Hybrid flywheel (Hy-FLY) energy storage system (ESS) for offshore wind application

Several factors have raised interest in discovering low-carbon electricity production sources. Out of all renewable energy (RE) sources, offshore wind is being rapidly integrated into the electrical grid worldwide. Inertia in the grid refers to the energy stored in large rotating turbogenerators and some industrial motors, which gives them the tendency to continue rotating. The kinetic energy of the rotating masses in thermal power plants arrests the fall of frequency. Thus, the traditional power plants' inertia helps to maintain the grid stability by allowing the grid control systems to act after the initial few seconds. This helps in maintaining the frequency within the prescribed range. However, most of the renewable energy-based power generation systems are connected to the grid via a power electronic converter of some description (AC to DC and DC to AC power converters), providing little to no intrinsic inertial response to the varying load generation mismatch of the grid system.
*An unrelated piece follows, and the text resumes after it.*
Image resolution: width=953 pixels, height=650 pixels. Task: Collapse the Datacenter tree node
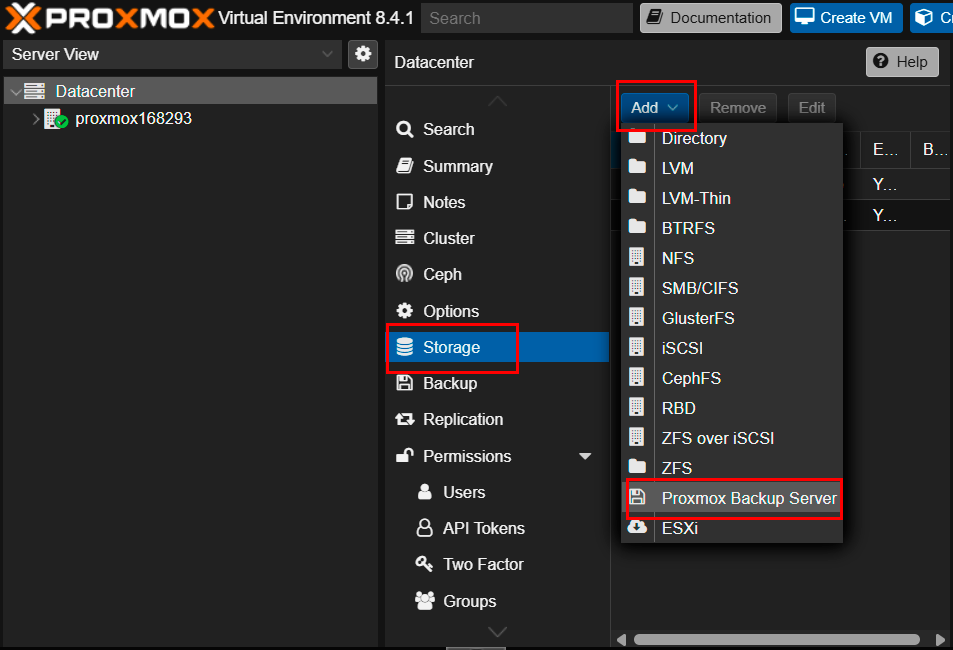[x=14, y=92]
As RE systems continue to displace fossil-fuelled generation, significant amounts of real inertia are being lost. Presently this loss of real inertia is compensated by taking measures such as introducing synthetic inertia, inertia emulation etc. The grid operation strategy is also changed so that the largest loss of generation can be controlled. For the stable functioning of any electrical grid, the generation and demand must be in equilibrium without severe variations. Thus, the novelty of this study is to develop a system for providing real inertia, which helps to control the rate of change of frequency (RoCoF) when an overloading event happens in the grid. The system makes use of real inertia as well as a secondary energy store. The concept combines a flywheel (a source of real inertia) and secondary energy stores coupled to a synchronous generator. The flywheel and the secondary energy storage system are connected to the synchronous generator through an electromechanical differential drive unit that enables to take advantage of high-system inertia during the arresting period of RoCoF while allowing the flywheel and secondary storage to extract energy when the system is discharging.